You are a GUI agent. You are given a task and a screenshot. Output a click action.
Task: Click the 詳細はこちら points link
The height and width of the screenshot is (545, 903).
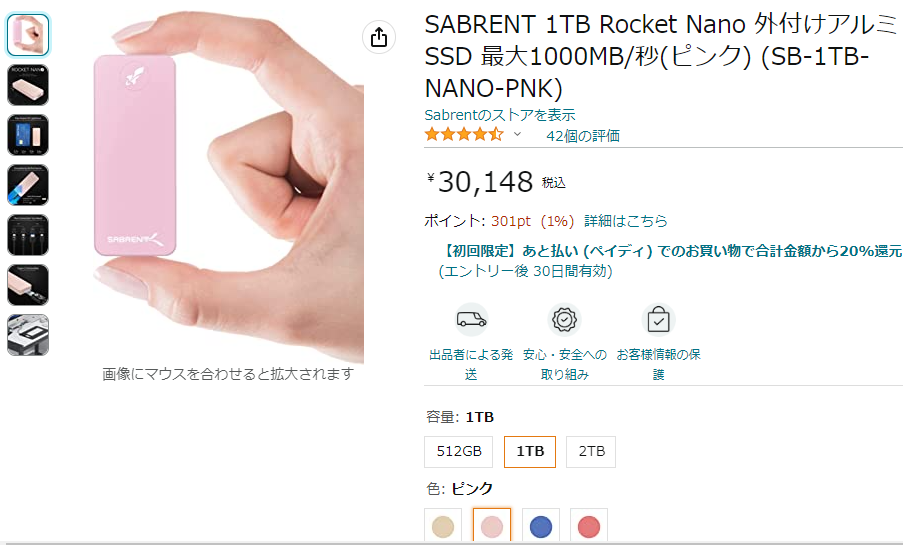point(626,221)
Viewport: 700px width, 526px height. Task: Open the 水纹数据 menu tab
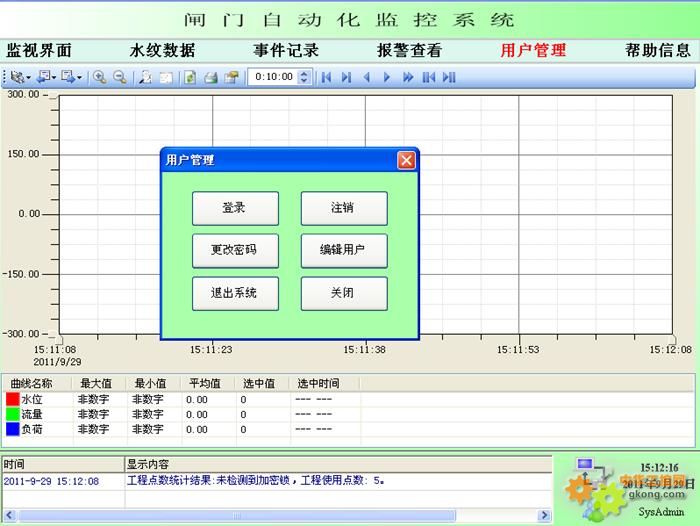tap(162, 50)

——

To do.
Copy out every line of text in the data above word for word, leaving out the pictures.

The answer.
You are a GUI agent. You are given a task and a screenshot. Output a click action.
Task: Click the 詳細はこちら points link
The height and width of the screenshot is (545, 903).
point(626,221)
Viewport: 700px width, 526px height. Task: Open the 水纹数据 menu tab
tap(162, 50)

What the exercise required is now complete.